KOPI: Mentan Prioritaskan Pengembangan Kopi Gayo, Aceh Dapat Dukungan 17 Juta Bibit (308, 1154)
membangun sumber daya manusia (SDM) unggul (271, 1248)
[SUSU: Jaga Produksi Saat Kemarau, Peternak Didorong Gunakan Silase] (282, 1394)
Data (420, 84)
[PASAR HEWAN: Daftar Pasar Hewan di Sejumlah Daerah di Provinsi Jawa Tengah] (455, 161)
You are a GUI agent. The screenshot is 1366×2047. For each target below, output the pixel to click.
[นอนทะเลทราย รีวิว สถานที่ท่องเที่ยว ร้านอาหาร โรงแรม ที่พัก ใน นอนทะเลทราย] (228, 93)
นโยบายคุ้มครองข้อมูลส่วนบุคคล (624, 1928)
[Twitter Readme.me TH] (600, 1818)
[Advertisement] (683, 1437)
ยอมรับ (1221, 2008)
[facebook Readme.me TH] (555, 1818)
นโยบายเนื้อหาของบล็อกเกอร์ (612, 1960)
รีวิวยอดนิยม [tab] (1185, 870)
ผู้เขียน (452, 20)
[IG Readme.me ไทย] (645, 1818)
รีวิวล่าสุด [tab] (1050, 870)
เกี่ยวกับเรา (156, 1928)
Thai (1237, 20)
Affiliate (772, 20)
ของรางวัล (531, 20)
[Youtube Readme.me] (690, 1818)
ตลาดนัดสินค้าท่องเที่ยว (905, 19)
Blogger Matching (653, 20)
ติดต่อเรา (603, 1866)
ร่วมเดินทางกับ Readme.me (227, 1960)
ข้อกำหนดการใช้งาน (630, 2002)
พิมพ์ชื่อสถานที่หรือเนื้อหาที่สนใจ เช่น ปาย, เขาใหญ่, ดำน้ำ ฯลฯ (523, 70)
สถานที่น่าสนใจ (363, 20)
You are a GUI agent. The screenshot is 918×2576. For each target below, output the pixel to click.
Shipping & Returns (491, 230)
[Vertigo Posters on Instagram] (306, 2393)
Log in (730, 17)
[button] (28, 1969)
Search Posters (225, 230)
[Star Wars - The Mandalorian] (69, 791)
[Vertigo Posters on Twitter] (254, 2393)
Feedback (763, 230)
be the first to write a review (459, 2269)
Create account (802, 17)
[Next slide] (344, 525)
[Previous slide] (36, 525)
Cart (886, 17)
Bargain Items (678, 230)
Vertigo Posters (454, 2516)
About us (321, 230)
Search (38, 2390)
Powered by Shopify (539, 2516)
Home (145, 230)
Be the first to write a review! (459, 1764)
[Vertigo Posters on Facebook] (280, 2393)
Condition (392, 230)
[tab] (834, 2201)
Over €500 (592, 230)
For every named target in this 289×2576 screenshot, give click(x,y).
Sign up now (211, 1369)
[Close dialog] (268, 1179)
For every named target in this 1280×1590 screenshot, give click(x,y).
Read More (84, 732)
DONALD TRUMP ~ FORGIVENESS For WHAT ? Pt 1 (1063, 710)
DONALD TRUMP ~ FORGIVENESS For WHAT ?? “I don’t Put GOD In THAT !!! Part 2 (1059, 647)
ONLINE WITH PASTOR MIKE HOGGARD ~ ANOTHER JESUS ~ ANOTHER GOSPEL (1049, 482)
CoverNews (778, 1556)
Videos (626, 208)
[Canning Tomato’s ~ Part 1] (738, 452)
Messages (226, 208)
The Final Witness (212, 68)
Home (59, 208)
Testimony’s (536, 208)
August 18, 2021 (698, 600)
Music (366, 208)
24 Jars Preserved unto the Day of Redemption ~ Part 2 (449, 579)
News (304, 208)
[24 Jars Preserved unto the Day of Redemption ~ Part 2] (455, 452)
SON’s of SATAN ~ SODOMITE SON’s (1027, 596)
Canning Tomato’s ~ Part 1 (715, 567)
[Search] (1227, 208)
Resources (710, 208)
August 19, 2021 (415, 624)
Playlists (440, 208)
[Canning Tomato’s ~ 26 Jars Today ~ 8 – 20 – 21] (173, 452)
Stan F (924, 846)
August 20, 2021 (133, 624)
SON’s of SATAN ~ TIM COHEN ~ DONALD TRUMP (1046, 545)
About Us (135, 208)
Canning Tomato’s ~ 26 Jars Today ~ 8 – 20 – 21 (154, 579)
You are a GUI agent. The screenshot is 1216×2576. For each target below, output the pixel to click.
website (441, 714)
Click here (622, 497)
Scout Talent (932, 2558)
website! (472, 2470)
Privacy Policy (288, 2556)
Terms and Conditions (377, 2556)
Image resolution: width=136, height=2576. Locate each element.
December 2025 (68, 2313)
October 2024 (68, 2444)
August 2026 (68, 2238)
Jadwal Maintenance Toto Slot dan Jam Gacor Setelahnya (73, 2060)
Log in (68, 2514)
- - - - -
TASK DETAILS:
Write out exactly the lines that fall from the line with "[Star Wars - The Mandalorian] (69, 791)" to the line with "21 (154, 579)" in the records above, keeping both ends.

YOUR SOLUTION:
[Star Wars - The Mandalorian] (69, 791)
[Vertigo Posters on Twitter] (254, 2393)
Feedback (763, 230)
be the first to write a review (459, 2269)
Create account (802, 17)
[Next slide] (344, 525)
[Previous slide] (36, 525)
Cart (886, 17)
Bargain Items (678, 230)
Vertigo Posters (454, 2516)
About us (321, 230)
Search (38, 2390)
Powered by Shopify (539, 2516)
Home (145, 230)
Be the first to write a review! (459, 1764)
[Vertigo Posters on Facebook] (280, 2393)
Condition (392, 230)
[tab] (834, 2201)
Over €500 (592, 230)
For every named target in this 289×2576 screenshot, give click(x,y).
Sign up now (211, 1369)
[Close dialog] (268, 1179)
For every named target in this 1280×1590 screenshot, give click(x,y).
Read More (84, 732)
DONALD TRUMP ~ FORGIVENESS For WHAT ? Pt 1 (1063, 710)
DONALD TRUMP ~ FORGIVENESS For WHAT ?? “I don’t Put GOD In THAT !!! Part 2 (1059, 647)
ONLINE WITH PASTOR MIKE HOGGARD ~ ANOTHER JESUS ~ ANOTHER GOSPEL (1049, 482)
CoverNews (778, 1556)
Videos (626, 208)
[Canning Tomato’s ~ Part 1] (738, 452)
Messages (226, 208)
The Final Witness (212, 68)
Home (59, 208)
Testimony’s (536, 208)
August 18, 2021 (698, 600)
Music (366, 208)
24 Jars Preserved unto the Day of Redemption ~ Part 2 (449, 579)
News (304, 208)
[24 Jars Preserved unto the Day of Redemption ~ Part 2] (455, 452)
SON’s of SATAN ~ SODOMITE SON’s (1027, 596)
Canning Tomato’s ~ Part 1 (715, 567)
[Search] (1227, 208)
Resources (710, 208)
August 19, 2021 (415, 624)
Playlists (440, 208)
[Canning Tomato’s ~ 26 Jars Today ~ 8 – 20 – 21] (173, 452)
Stan F (924, 846)
August 20, 2021 (133, 624)
SON’s of SATAN ~ TIM COHEN ~ DONALD TRUMP (1046, 545)
About Us (135, 208)
Canning Tomato’s ~ 26 Jars Today ~ 8 – 20 – 21 (154, 579)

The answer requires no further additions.